Stored data entries:
<<<<

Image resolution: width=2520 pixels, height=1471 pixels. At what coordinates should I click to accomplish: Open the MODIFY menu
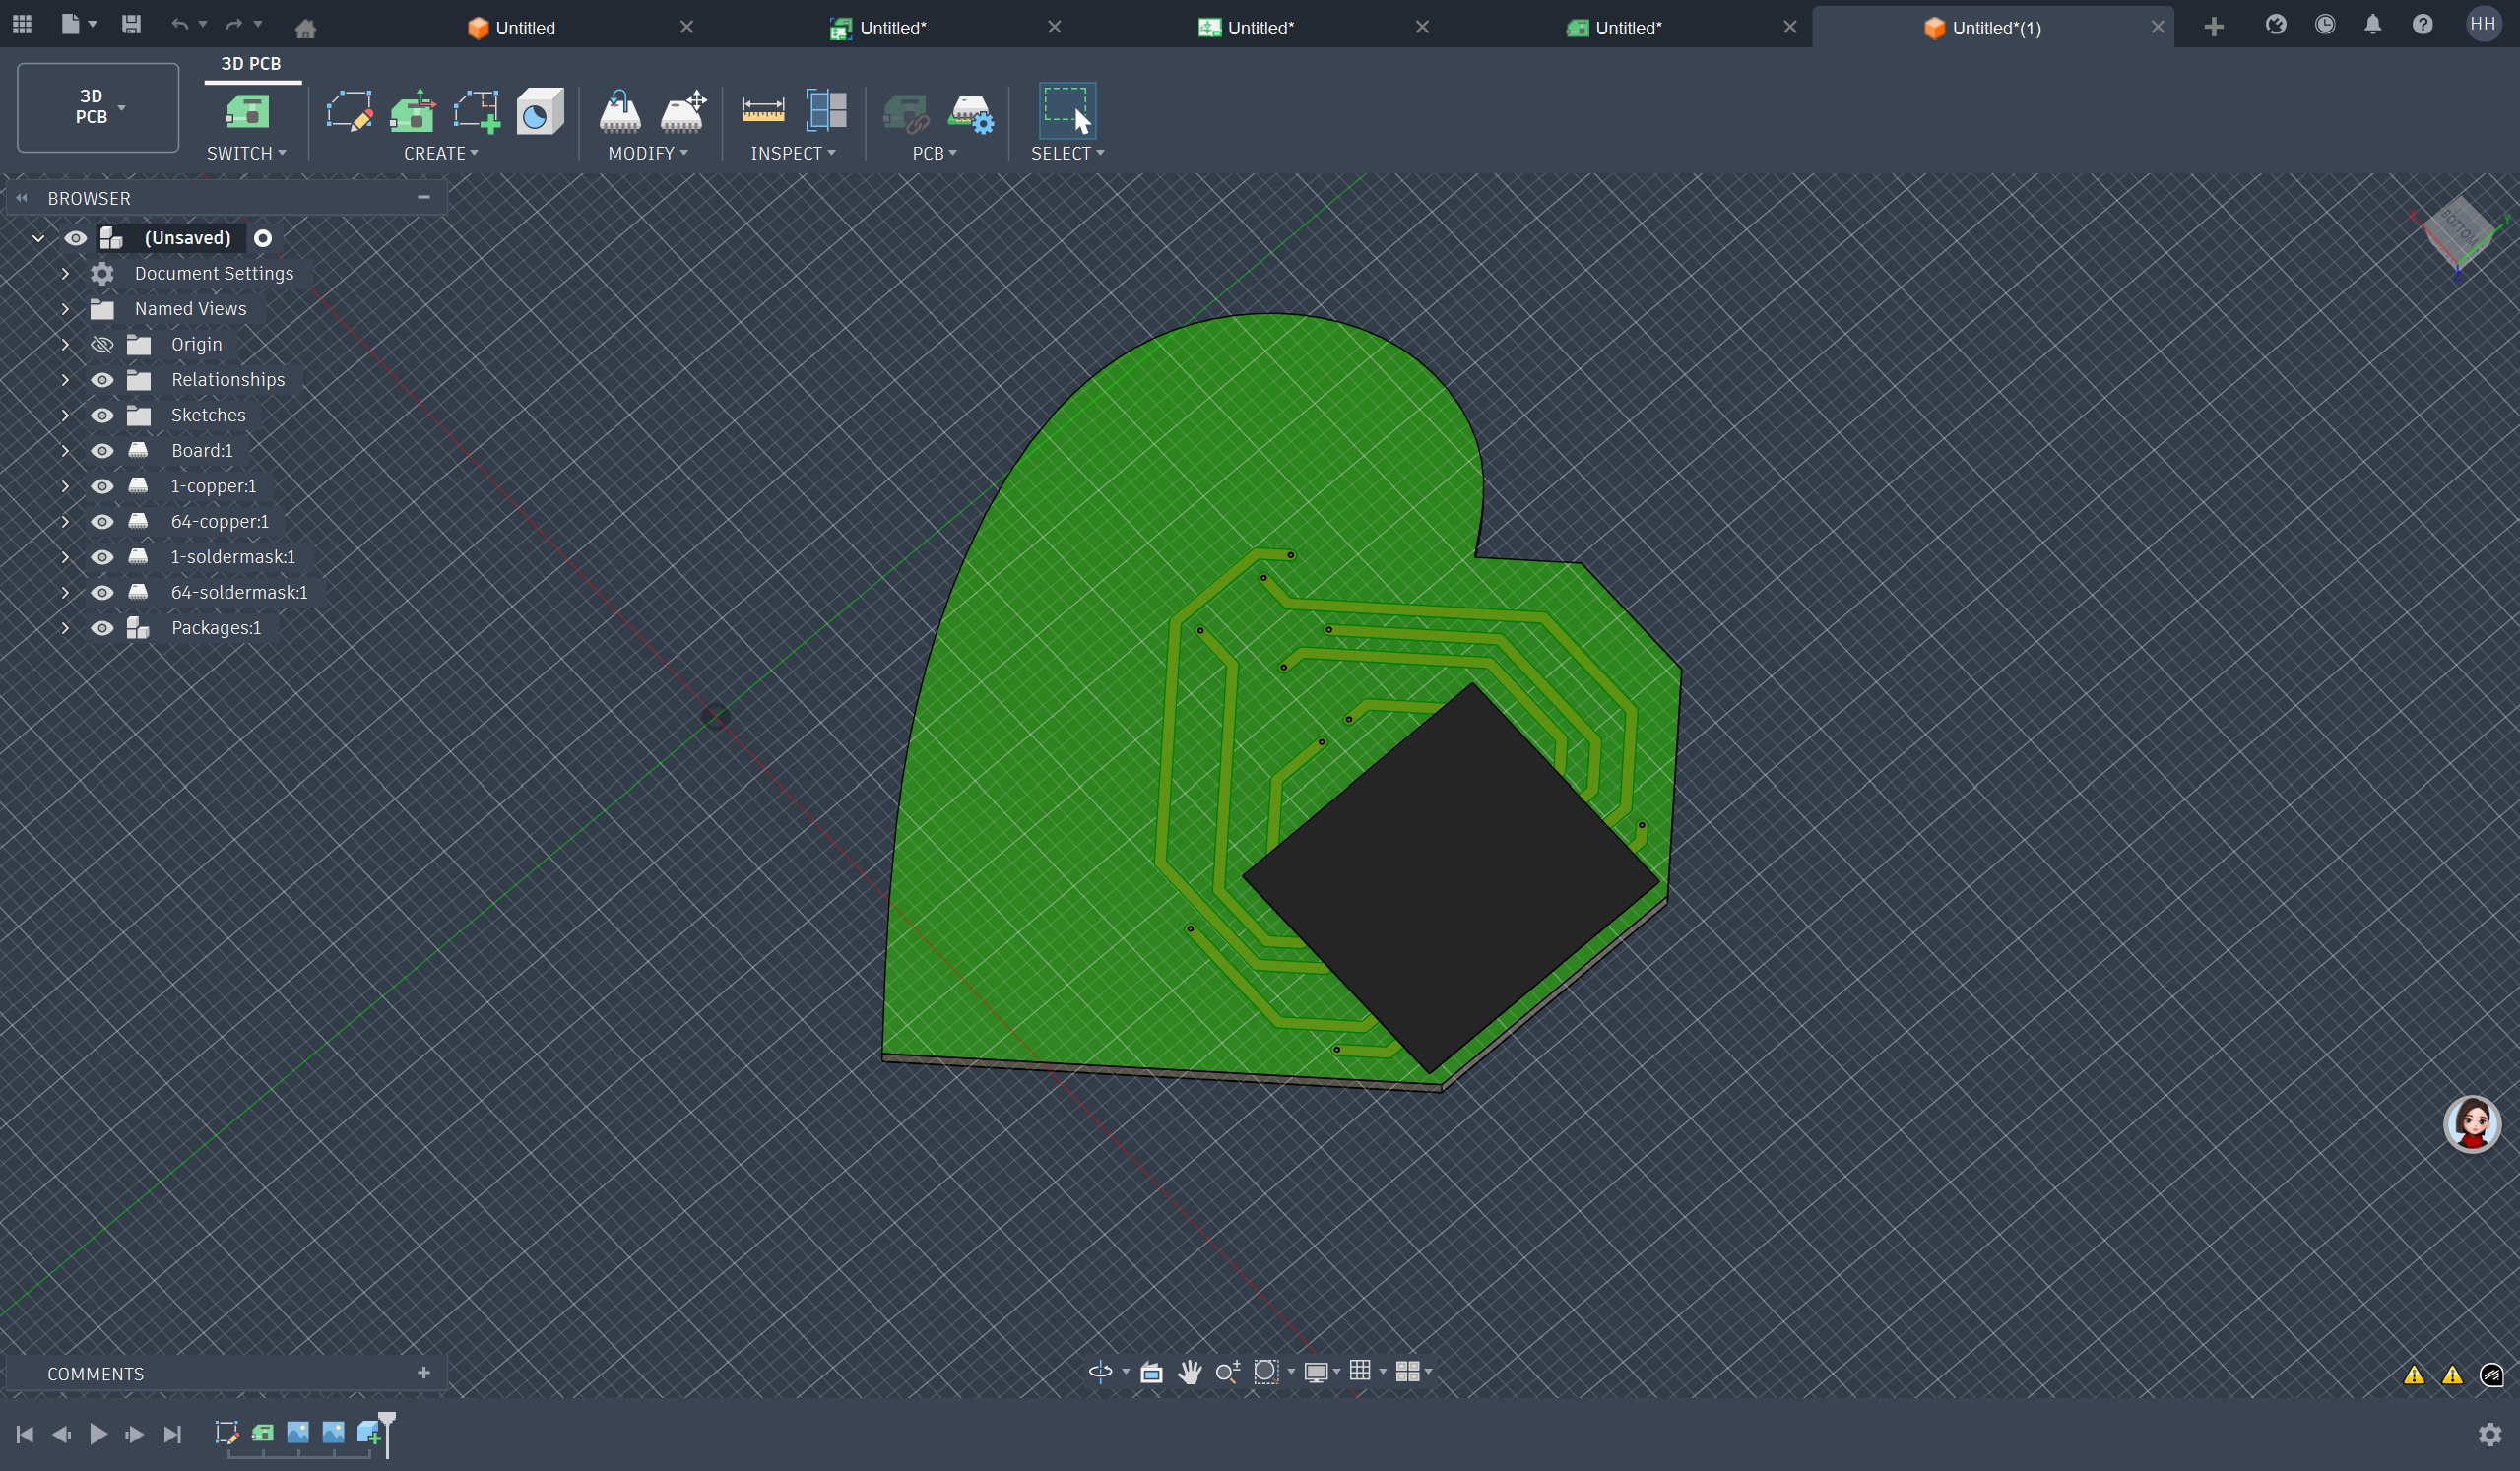(647, 153)
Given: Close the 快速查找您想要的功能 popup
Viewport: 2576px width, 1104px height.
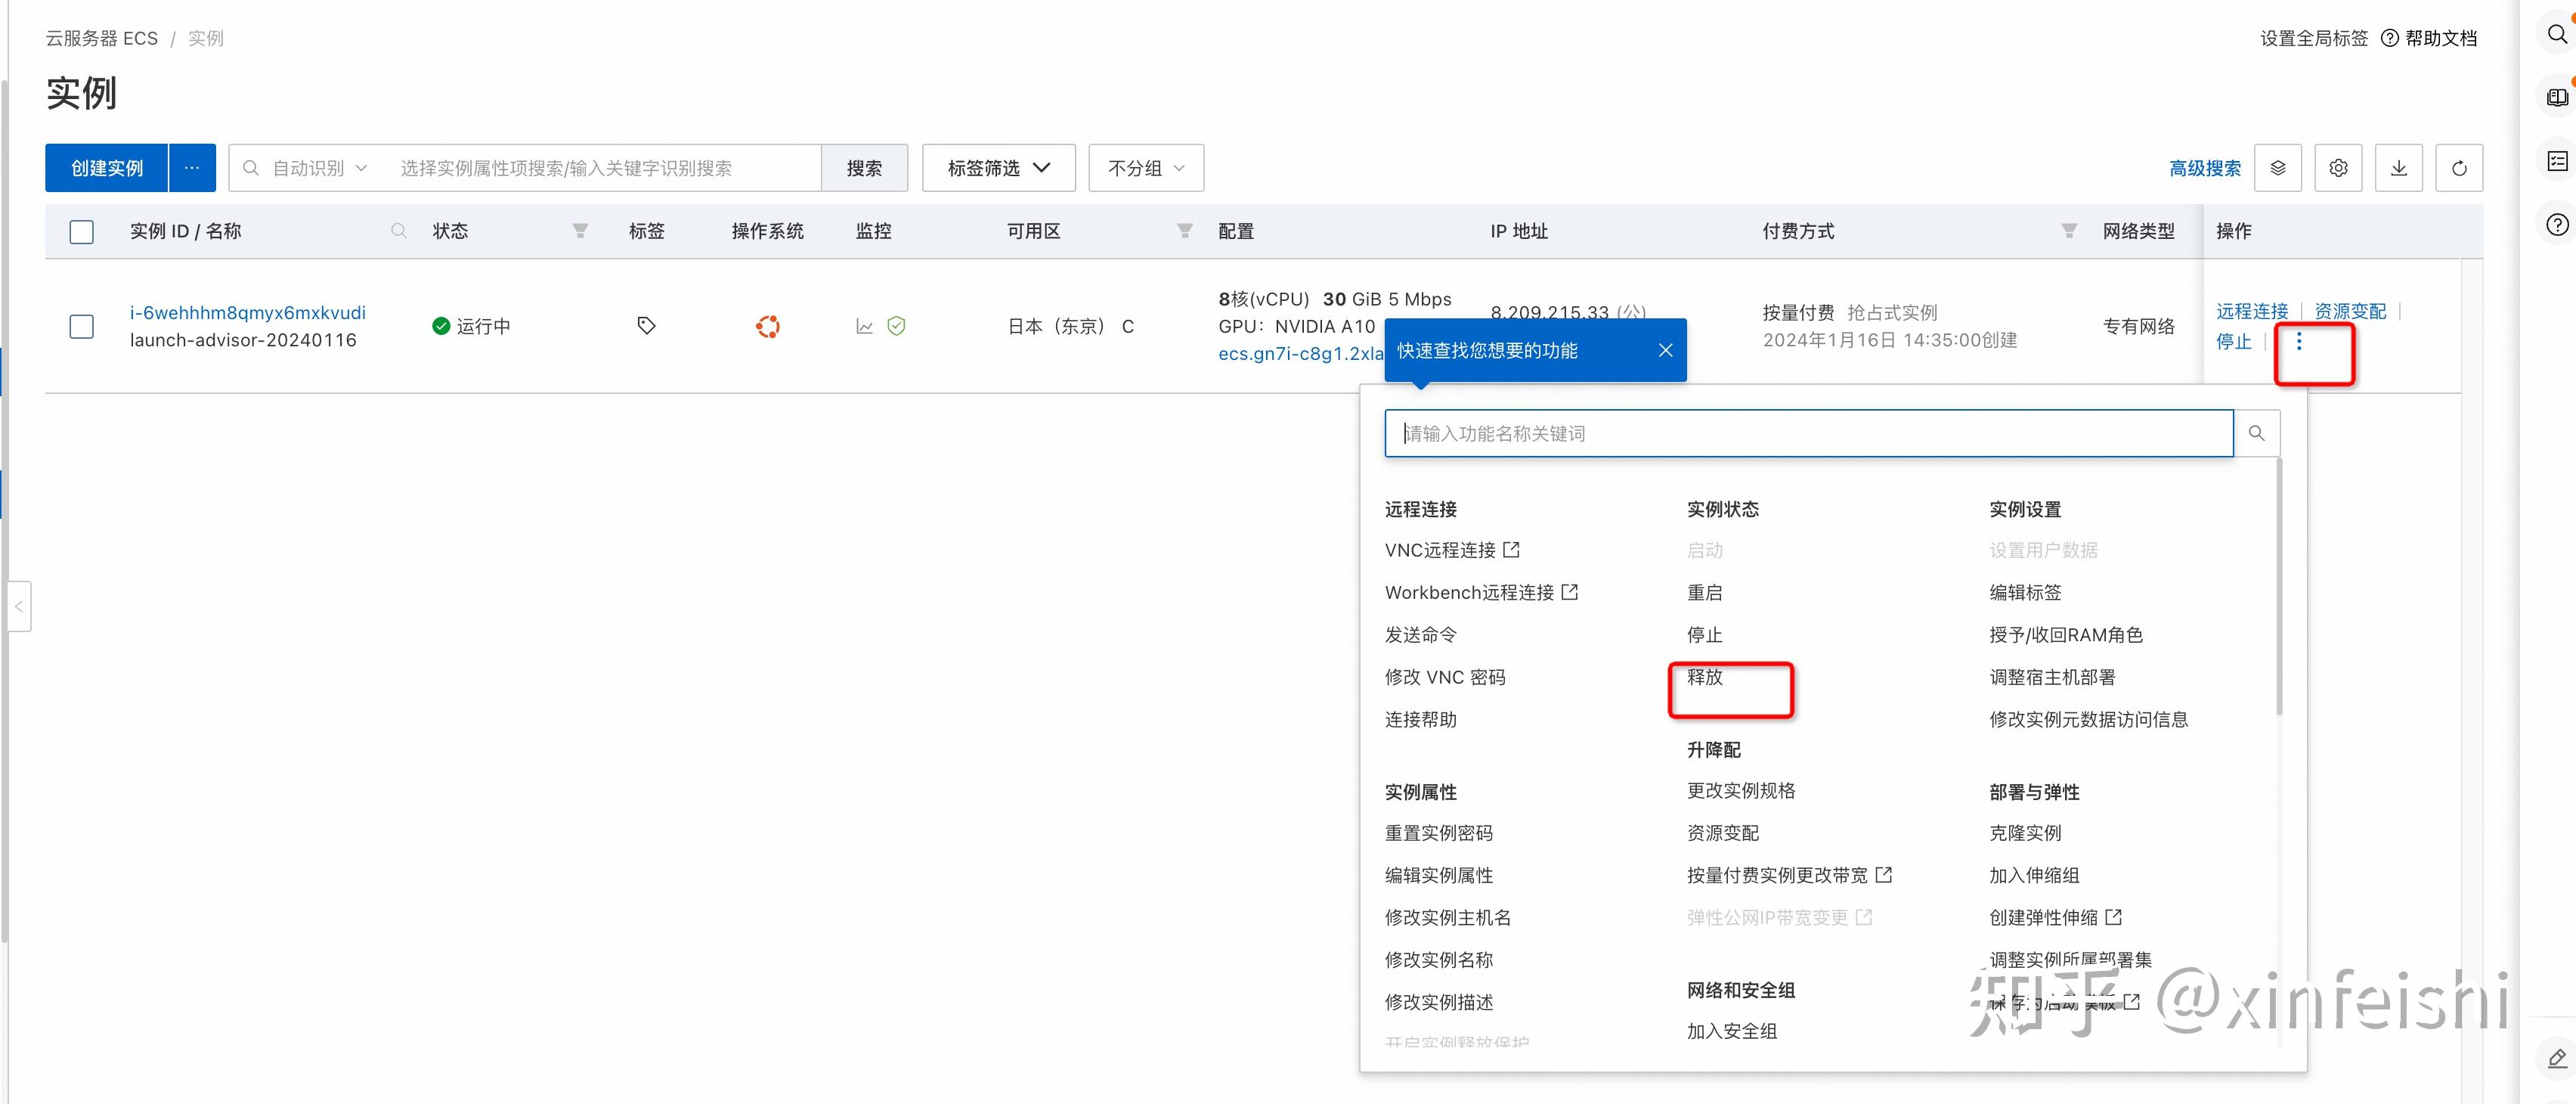Looking at the screenshot, I should click(1665, 350).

>>>>

### EXERCISE PROMPT
The records above must be printed exactly; the pictures stay out.

### THE ANSWER
Image resolution: width=2520 pixels, height=1471 pixels. At what coordinates should I click to accomplish: Open the MODIFY menu
(647, 153)
Given: Close the 快速查找您想要的功能 popup
Viewport: 2576px width, 1104px height.
Looking at the screenshot, I should click(1665, 350).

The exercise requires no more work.